The true test is whether you return. Here are 10 blogs that get my repeat business. That means their feeds are in my top folder in Google Reader, and I scroll through the headlines every day, even if I don't read every post. They are not, generally, mean-spirited or political or full of opinion.

  • BoingBoing I used to read BoingBoing when it was a print zine. By many measures, this group blog is consistently ranked at the top. Mark Fraunfelder, Corey Doctorow and Xeni Jardin, among other writers here, are some of the clearest thinkers about the Web and digital media. Obsessions include gadgets, steampunk, comics, copyright, robots, still and moving images, games, puzzles, madness, art. Chances are, if you come across something fresh and wild online, if it didn't originate on BoingBoing, it will be posted there within the next 10 minutes. If I could read just one blog, this is the one.
  • Cool Tools One new tool recommendation a day. I have bought utensils, eco-friendly shoes, toys and gadgets recommended here. The blog was started by Kevin Kelly, former editor of the Whole Earth Review, Wired and the subject of one of the most interesting interviews ever to be broadcast on "This American Life," in 1995. Go listen to it.
  • kottke.org Jason Kottke has been serving up fine hypertext products at his blog about the liberal arts since March 1998. He has his finger on the pulse of the Internet. Chances are, if you are about to blog it, Kottke has already blogged it. He has a nose for online innovation, curiosities, important trends and goofball concepts.
  • Metafliter A community site started by Matt Haughey when blogs were still called weblogs. It is still going strong. It's hard to define what makes a good FPP, and I haven't tried in ages, but skip the newsfilter; the real action is in the comments, which are witty, intelligent and only sometimes brutal. And if you have a question about anything -- anything -- Ask Metafilter, and get multiple answers, in a feature badly copied by Yahoo, Google and others.
  • Fimoculous Rex Sorgatz reads the Web so I don't have to, then he links to the best stuff. Short, to the point, prolific, on hot topics.

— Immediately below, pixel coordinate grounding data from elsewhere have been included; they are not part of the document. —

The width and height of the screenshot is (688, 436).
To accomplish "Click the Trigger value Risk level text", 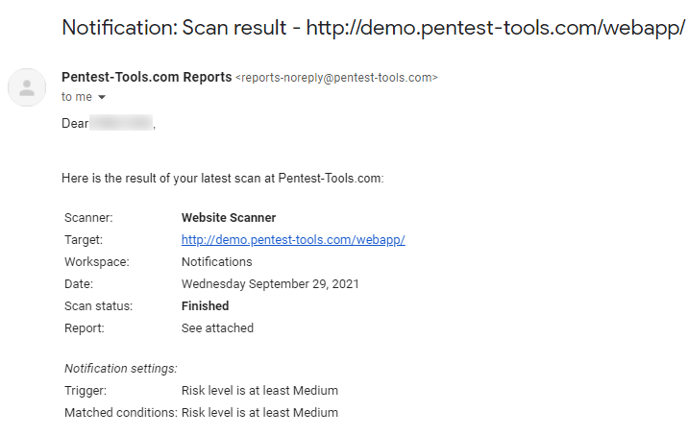I will [x=260, y=390].
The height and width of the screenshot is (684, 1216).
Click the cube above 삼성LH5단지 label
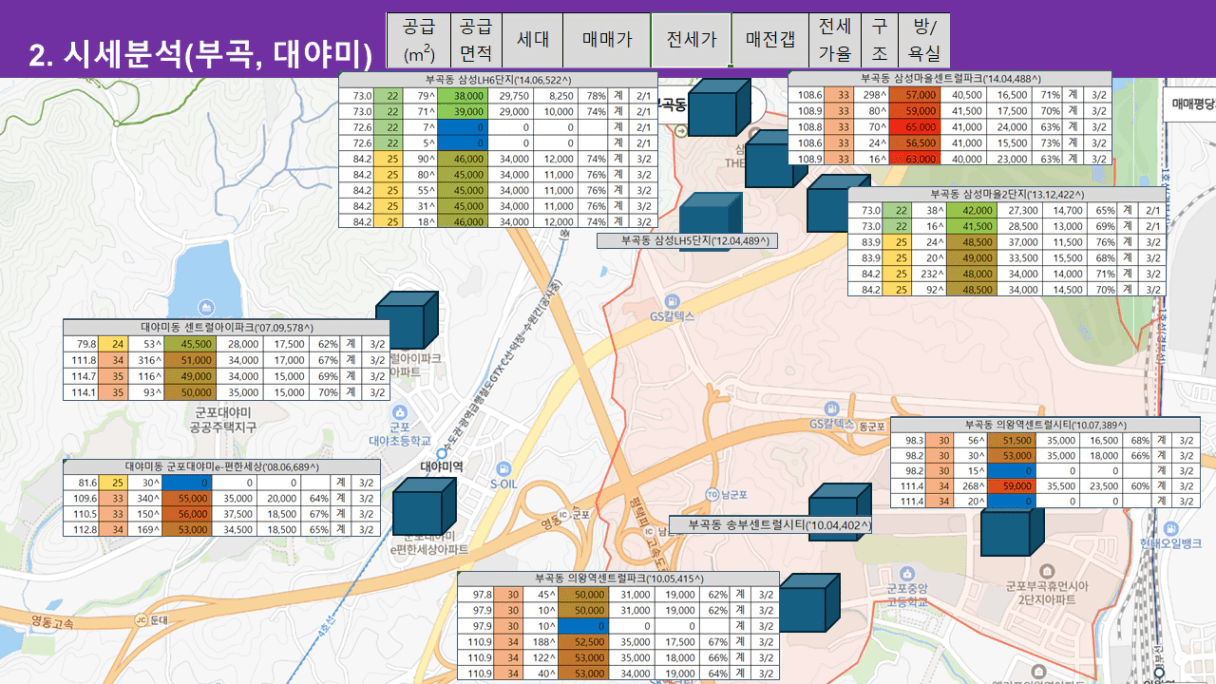[710, 214]
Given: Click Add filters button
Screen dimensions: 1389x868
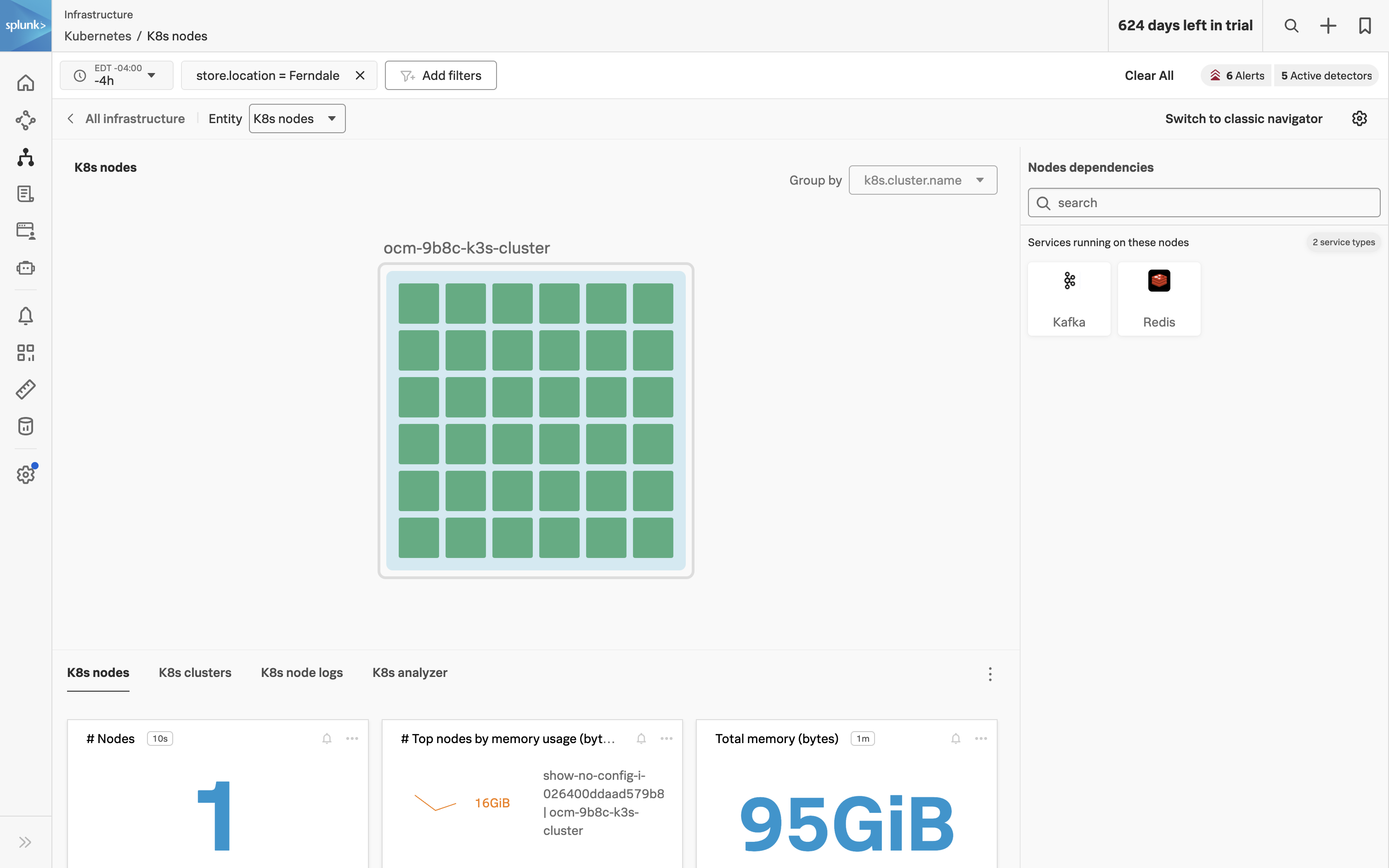Looking at the screenshot, I should click(441, 75).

He makes it look easy, but -- it isn't.
  • Streetsblog If you don't ride a bike or walk on sidewalks in New York City, you may not want to read this blog, but I do and I do, so I do.
  • The Unofficial Apple Weblog There must be 10,000 Apple and Mac news/rumor blogs, and I've read them all, but in the end you only need one, and this is the one I picked, because it taught me how to jailbreak my iPhone.
  • Ephemeral New York "Chronicling an ever-changing city through fading and forgotten artifacts." I don't know how she finds this stuff, but it's all cool.
  • Dvorak Uncensored Weird crime. Bizarre health claims. Why read it in tomorrow's Post or Daily News when you can read it at John C. Dvorak's WTF-news site first?

O.K., that's only 9. There are several tied for 10th place. I'll save them for another post.